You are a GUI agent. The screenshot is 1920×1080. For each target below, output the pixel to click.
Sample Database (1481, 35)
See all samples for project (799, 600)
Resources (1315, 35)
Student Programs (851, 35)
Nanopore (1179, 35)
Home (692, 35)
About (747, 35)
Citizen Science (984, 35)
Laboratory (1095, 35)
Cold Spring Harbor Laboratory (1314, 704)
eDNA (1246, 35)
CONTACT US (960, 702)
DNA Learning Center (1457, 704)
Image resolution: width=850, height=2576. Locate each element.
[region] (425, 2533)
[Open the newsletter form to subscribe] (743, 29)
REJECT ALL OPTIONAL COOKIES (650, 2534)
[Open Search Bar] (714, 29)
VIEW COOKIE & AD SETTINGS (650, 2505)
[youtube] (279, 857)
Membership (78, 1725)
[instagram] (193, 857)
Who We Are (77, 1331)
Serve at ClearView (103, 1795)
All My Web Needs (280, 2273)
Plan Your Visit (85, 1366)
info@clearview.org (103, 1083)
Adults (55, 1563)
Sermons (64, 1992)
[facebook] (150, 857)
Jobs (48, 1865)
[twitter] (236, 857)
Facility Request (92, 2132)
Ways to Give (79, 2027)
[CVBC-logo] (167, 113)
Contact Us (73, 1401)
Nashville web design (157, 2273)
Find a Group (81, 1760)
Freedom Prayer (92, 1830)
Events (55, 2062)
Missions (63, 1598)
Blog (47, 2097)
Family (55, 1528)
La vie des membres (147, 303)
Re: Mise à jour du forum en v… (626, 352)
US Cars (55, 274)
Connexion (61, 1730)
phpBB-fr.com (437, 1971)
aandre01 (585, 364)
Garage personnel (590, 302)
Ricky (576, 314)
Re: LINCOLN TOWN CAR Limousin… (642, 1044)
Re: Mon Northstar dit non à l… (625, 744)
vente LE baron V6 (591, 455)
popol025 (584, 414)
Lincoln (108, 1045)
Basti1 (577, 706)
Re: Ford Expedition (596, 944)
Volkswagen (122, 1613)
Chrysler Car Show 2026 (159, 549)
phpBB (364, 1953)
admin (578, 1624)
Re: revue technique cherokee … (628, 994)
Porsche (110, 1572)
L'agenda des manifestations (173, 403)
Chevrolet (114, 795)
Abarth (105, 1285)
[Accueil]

━━━━━━━━━━━━━━━━━━━━━━━━━━━━━━

Work to complete ▸
Exactly as shown, repeat every record.

Expected output ▸
You are a GUI agent. The screenshot is 1920×1080. For each target below, output the pixel to click.
Sample Database (1481, 35)
See all samples for project (799, 600)
Resources (1315, 35)
Student Programs (851, 35)
Nanopore (1179, 35)
Home (692, 35)
About (747, 35)
Citizen Science (984, 35)
Laboratory (1095, 35)
Cold Spring Harbor Laboratory (1314, 704)
eDNA (1246, 35)
CONTACT US (960, 702)
DNA Learning Center (1457, 704)
Image resolution: width=850, height=2576. Locate each element.
[region] (425, 2533)
[Open the newsletter form to subscribe] (743, 29)
REJECT ALL OPTIONAL COOKIES (650, 2534)
[Open Search Bar] (714, 29)
VIEW COOKIE & AD SETTINGS (650, 2505)
[youtube] (279, 857)
Membership (78, 1725)
[instagram] (193, 857)
Who We Are (77, 1331)
Serve at ClearView (103, 1795)
All My Web Needs (280, 2273)
Plan Your Visit (85, 1366)
info@clearview.org (103, 1083)
Adults (55, 1563)
Sermons (64, 1992)
[facebook] (150, 857)
Jobs (48, 1865)
[twitter] (236, 857)
Facility Request (92, 2132)
Ways to Give (79, 2027)
[CVBC-logo] (167, 113)
Contact Us (73, 1401)
Nashville web design (157, 2273)
Find a Group (81, 1760)
Freedom Prayer (92, 1830)
Events (55, 2062)
Missions (63, 1598)
Blog (47, 2097)
Family (55, 1528)
La vie des membres (147, 303)
Re: Mise à jour du forum en v… (626, 352)
US Cars (55, 274)
Connexion (61, 1730)
phpBB-fr.com (437, 1971)
aandre01 (585, 364)
Garage personnel (590, 302)
Ricky (576, 314)
Re: LINCOLN TOWN CAR Limousin… (642, 1044)
Re: Mon Northstar dit non à l… (625, 744)
vente LE baron V6 (591, 455)
popol025 (584, 414)
Lincoln (108, 1045)
Basti1 (577, 706)
Re: Ford Expedition (596, 944)
Volkswagen (122, 1613)
Chrysler Car Show 2026 (159, 549)
phpBB (364, 1953)
admin (578, 1624)
Re: revue technique cherokee … (628, 994)
Porsche (110, 1572)
L'agenda des manifestations (173, 403)
Chevrolet (114, 795)
Abarth (105, 1285)
[Accueil]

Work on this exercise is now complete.